How the Trump-Kim Summit Failed: Big Threats, Big Egos, Bad Bets – The New York Times

In retrospect, it was an important message that was obscured by the discussion of an end-of-war declaration.

What really mattered to Mr. Kim were the sanctions, which, after three new rounds in 2017, were strangling his nation’s already pitiful economy. The United States had even cut off critical humanitarian aid to the country by barring American aid groups from traveling there.

With diplomacy stalled, Mr. Trump decided to weigh in again.

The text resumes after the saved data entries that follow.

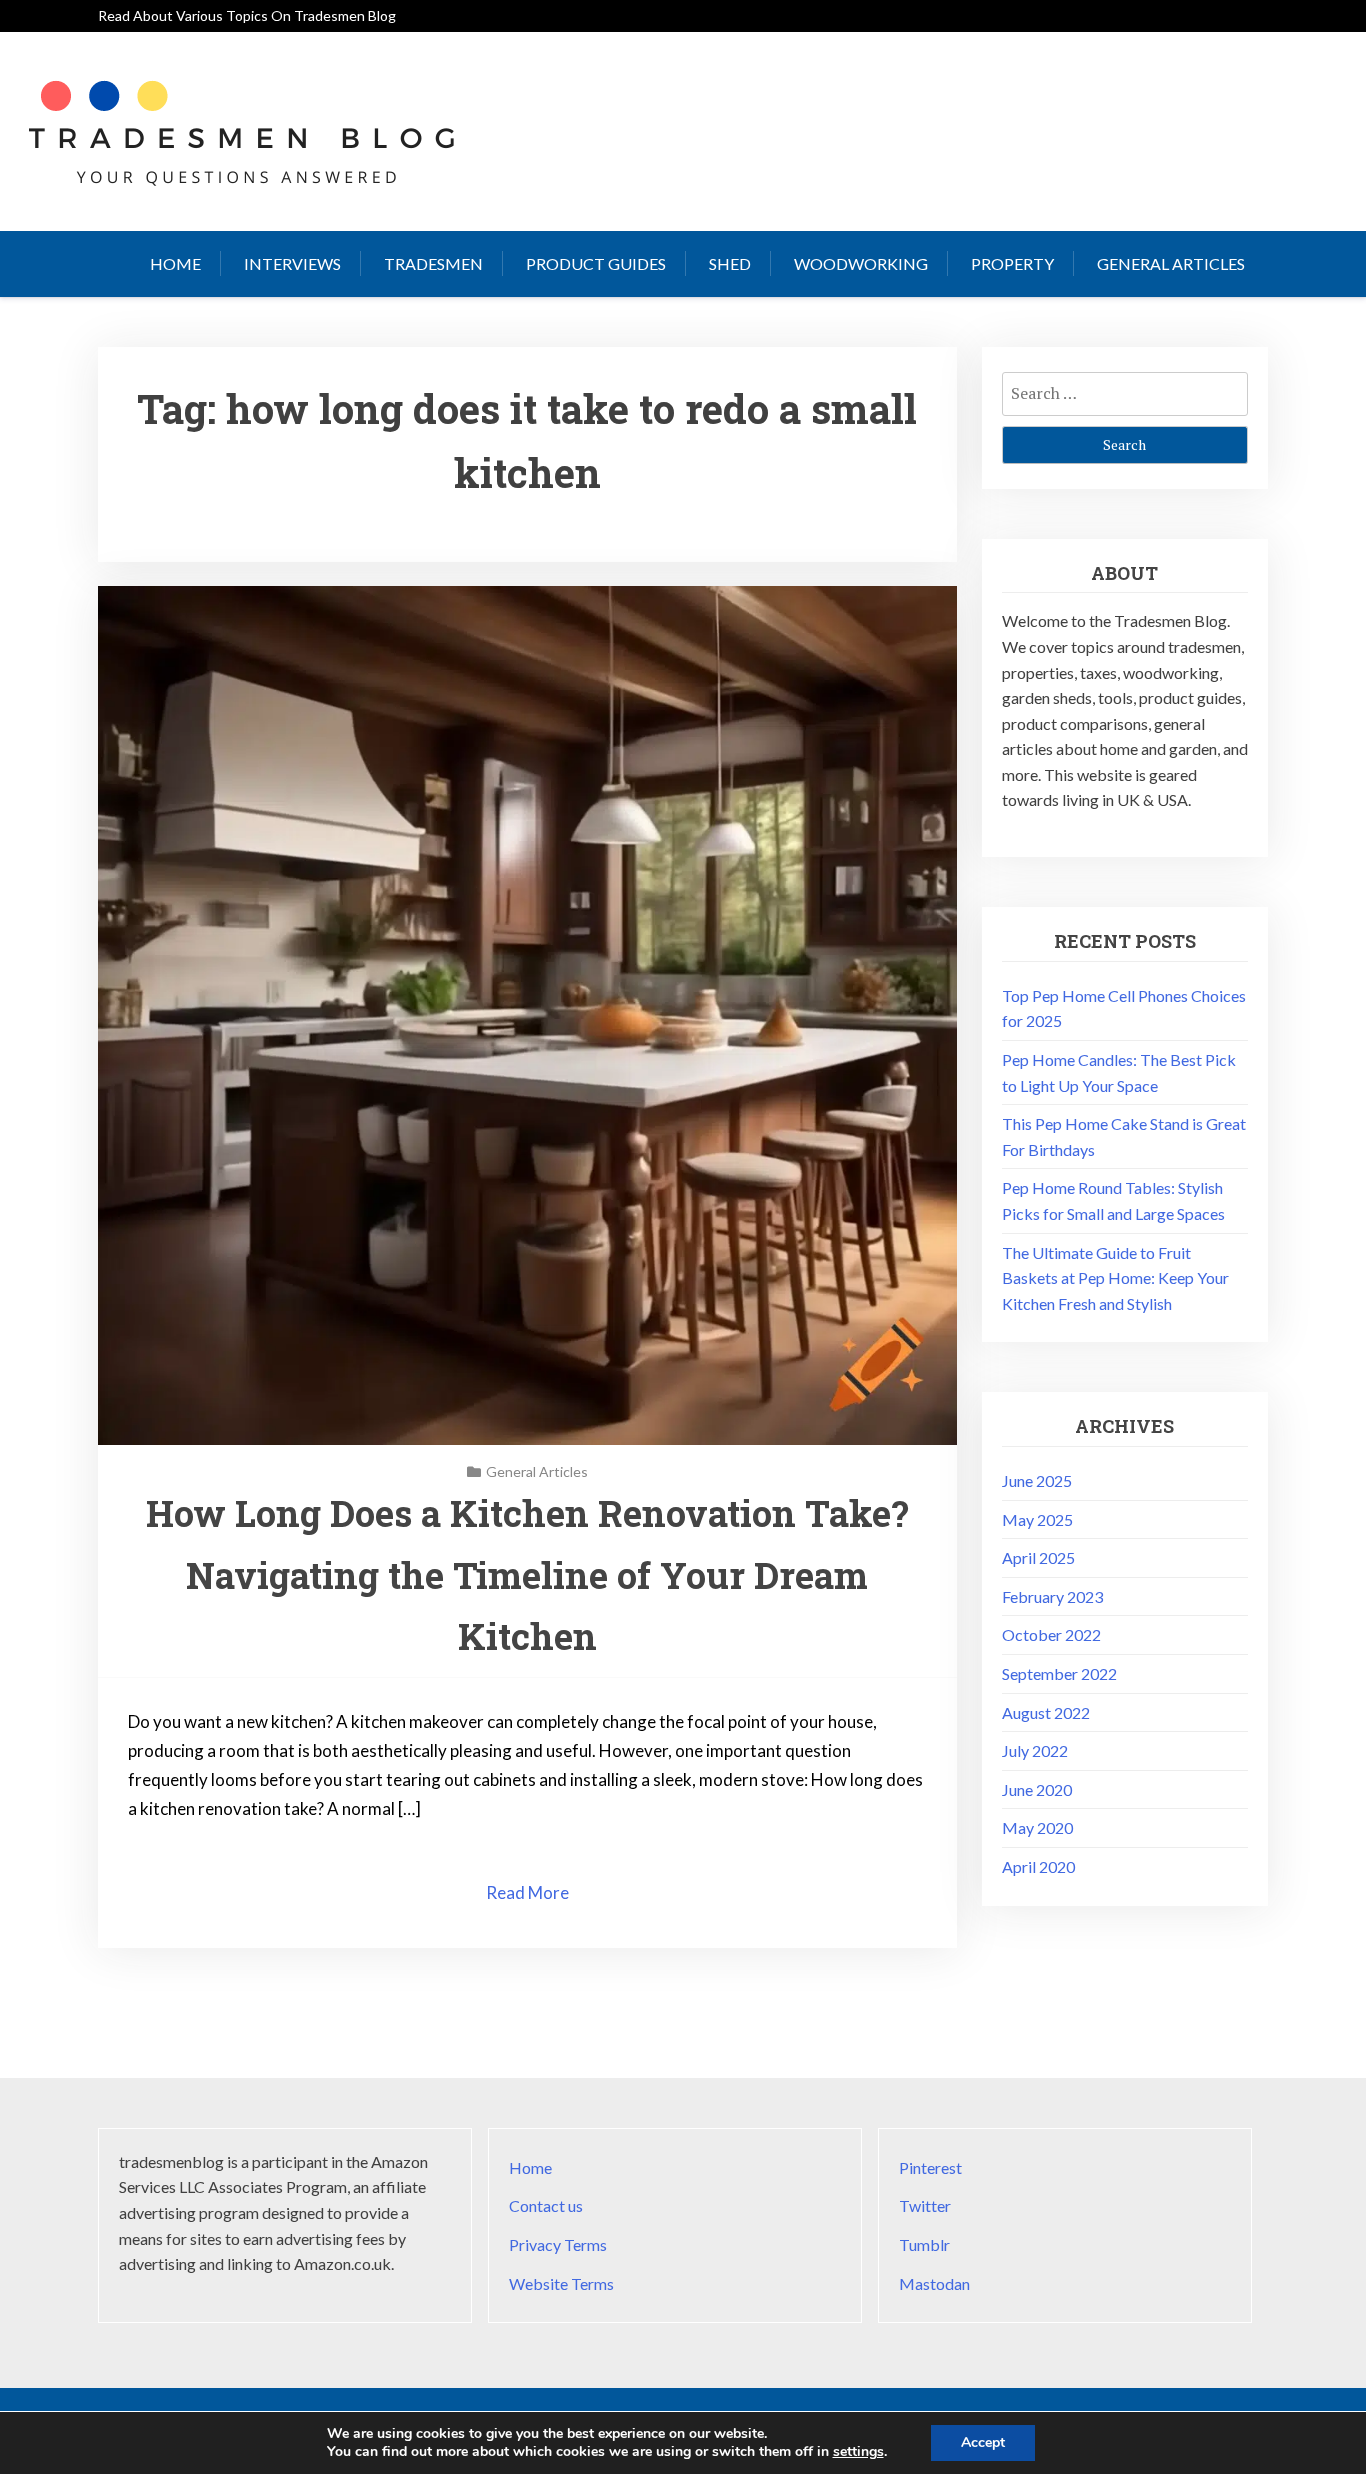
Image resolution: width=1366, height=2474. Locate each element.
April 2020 (1038, 1866)
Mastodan (934, 2283)
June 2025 (1037, 1480)
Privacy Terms (558, 2244)
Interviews (292, 263)
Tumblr (924, 2244)
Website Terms (561, 2283)
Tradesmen (433, 263)
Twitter (925, 2205)
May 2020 (1037, 1827)
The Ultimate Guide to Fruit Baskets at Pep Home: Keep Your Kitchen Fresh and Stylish (1115, 1278)
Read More (527, 1892)
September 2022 (1059, 1673)
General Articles (1171, 263)
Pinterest (930, 2167)
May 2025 (1037, 1519)
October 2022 (1051, 1634)
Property (1012, 263)
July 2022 (1035, 1750)
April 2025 (1038, 1557)
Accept (983, 2442)
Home (175, 263)
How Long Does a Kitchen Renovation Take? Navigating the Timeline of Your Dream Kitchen (527, 1574)
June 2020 (1037, 1789)
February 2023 (1052, 1596)
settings (858, 2452)
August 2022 (1046, 1712)
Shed (730, 263)
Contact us (546, 2205)
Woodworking (861, 263)
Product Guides (596, 263)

Mr. Bolton announced in December that Mr. Trump wanted another summit meeting in early 2019 because North Korea had “not lived up to the commitments” it made in Singapore. To some diplomats and analysts, that seemed like a reason not to meet again.

The North Koreans appointed a former ambassador to Spain, Kim Hyok-chol, to lay the groundwork with Mr. Biegun, 55, a pragmatic former senior aide to Condoleezza Rice in the Bush administration who had been passed over for the national security adviser position in favor of Mr. Bolton.

The first meetings in Pyongyang did not go smoothly. And when the two sides met in Hanoi starting six days before the summit meeting, the North Koreans kept demanding that the five most recent rounds of sanctions imposed by the United Nations since March 2016 be lifted.

Mr. Ri, the foreign minister, said later that North Korea chose those sanctions because they affected ordinary citizens.

These sanctions, imposed to punish Pyongyang for new weapons tests, differed from previous restrictions that were focused on weapons and nuclear-related equipment. Instead, they covered entire export sectors, including minerals, metals, coal, agriculture and seafood.